Display Device

Embodiments of the disclosure relate to display devices.

With the development of technology, the display device may provide a capture function and various detection functions in addition to an image display function. To this end, the display device includes an electro-optical device (also referred to as a light receiving device or sensor), such as a camera and a detection sensor.

Since the electro-optical device receives light from the front of the display device, it should be installed where light reception is easy. Accordingly, the camera (camera lens) and the detection sensor may be exposed on the front surface of the display device. Thus, the bezel of the display panel is widened or a notch is formed in the display area of the display panel, and a camera or a detection sensor is installed there.

When the bezel is broadened or a notch is formed in the front surface of the display panel, the display area for displaying images on the display panel may be reduced.

Being proposed are “hole in active area (HiAA)”-type display devices with a display area increased by removing at least a portion of the substrate in the display area of the display panel and placing the electro-optical device to overlap the area where the removed portion of the substrate is positioned.

Such a “hole in active area (HiAA)”-type display device may include an open area where at least a portion of the substrate has been removed in the display panel.

The inventors have realized that display quality may be deteriorated around the open area due to a step caused by the removal of the substrate.

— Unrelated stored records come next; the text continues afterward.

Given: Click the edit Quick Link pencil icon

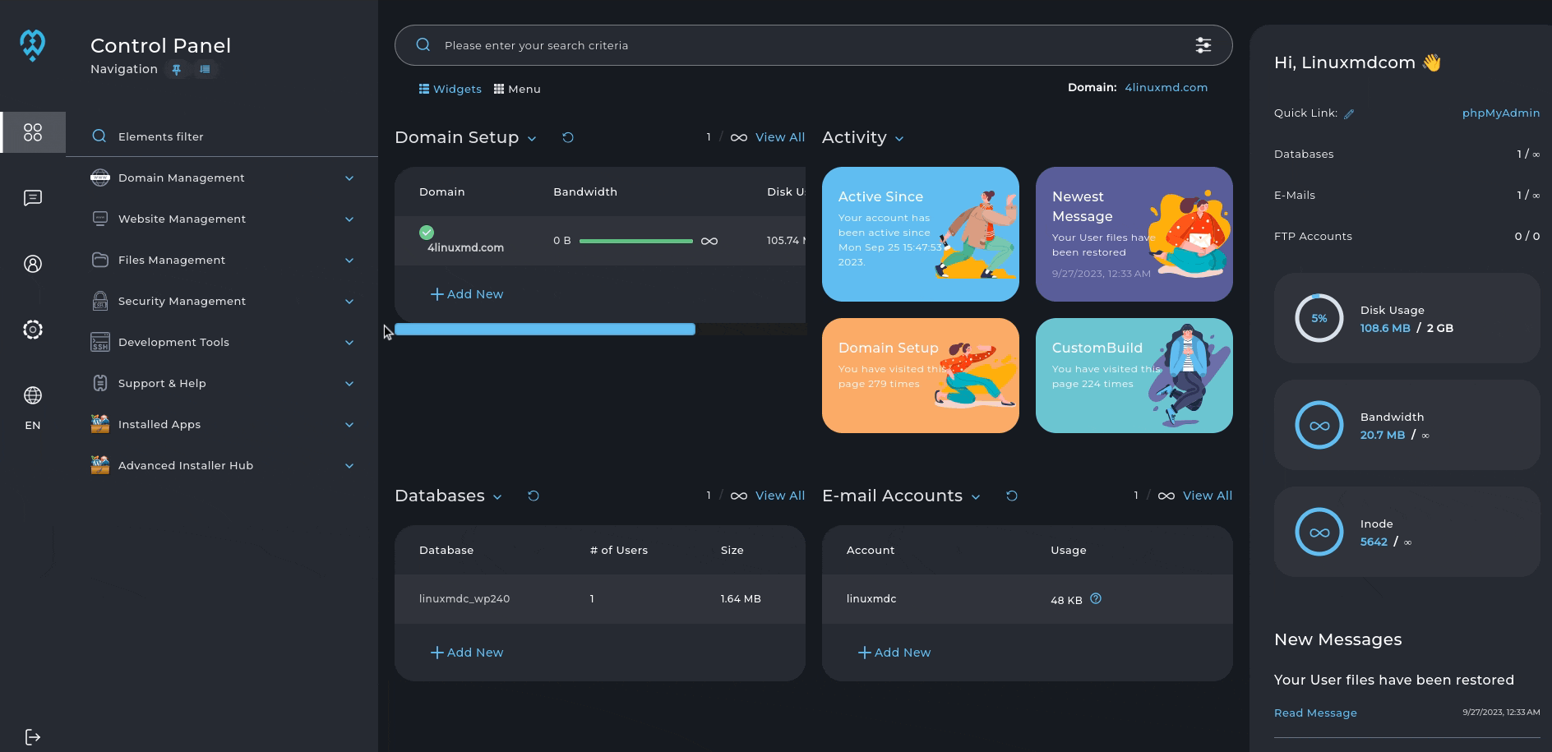Looking at the screenshot, I should [1349, 114].
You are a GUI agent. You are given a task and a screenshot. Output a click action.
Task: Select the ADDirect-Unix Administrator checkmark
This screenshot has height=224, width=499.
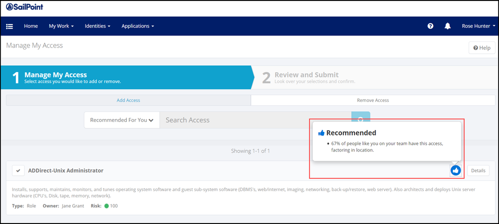click(18, 171)
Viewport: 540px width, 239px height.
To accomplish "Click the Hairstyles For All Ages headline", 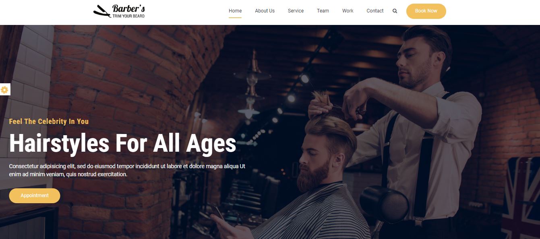I will [x=122, y=143].
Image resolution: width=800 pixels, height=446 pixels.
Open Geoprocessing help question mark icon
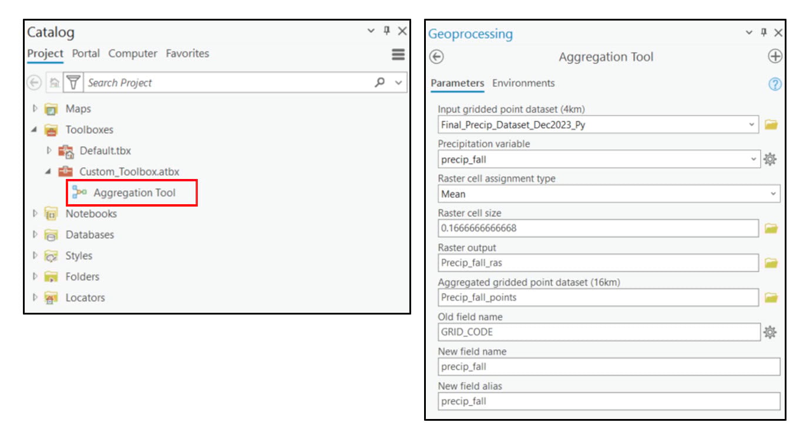(775, 84)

Accordingly, a need exists for a display device capable of enhancing the display quality around the open area.

Embodiments of the disclosure may provide a display device with enhanced display quality around an open area.

Embodiments of the disclosure may provide a display device comprising a substrate, a display area having one or more subpixels disposed therein, each of the one or more subpixels including a light emitting element positioned on the substrate and at least one transistor for driving the light emitting element, an open area formed by removing at least a portion of the substrate in an area surrounded by the display area, and a planarization layer positioned to overlap the display area and the open area and positioned on the light emitting element.

According to embodiments of the disclosure, there may be provided a display device with enhanced display quality around an open area.

In the following description of examples or embodiments of the disclosure, reference will be made to the accompanying drawings in which it is shown by way of illustration specific examples or embodiments that can be implemented, and in which the same reference numerals and signs can be used to designate the same or like components even when they are shown in different accompanying drawings from one another. Further, in the following description of examples or embodiments of the disclosure, detailed descriptions of well-known functions and components incorporated herein will be omitted when it is determined that the description may make the subject matter in some embodiments of the disclosure rather unclear. The terms such as “including,” “having,” “containing,” “constituting” “make up of,” and “formed of” used herein are generally intended to allow other components to be added unless the terms are used with the term “only.” As used herein, singular forms are intended to include plural forms unless the context clearly indicates otherwise.

Terms, such as “first,” “second,” “A,” “B,” “(A),” or “(B)” may be used herein to describe elements of the disclosure. Each of these terms is not used to define essence, order, sequence, or number of elements, etc., but is used merely to distinguish the corresponding element from other elements.

When it is mentioned that a first element “is connected or coupled to,” “contacts or overlaps,” etc., a second element, it should be interpreted that, not only can the first element “be directly connected or coupled to” or “directly contact or overlap” the second element, but a third element can also be “interposed” between the first and second elements, or the first and second elements can “be connected or coupled to,” “contact or overlap,” etc., each other via a fourth element. Here, the second element may be included in at least one of two or more elements that “are connected or coupled to,” “contact or overlap,” etc., each other.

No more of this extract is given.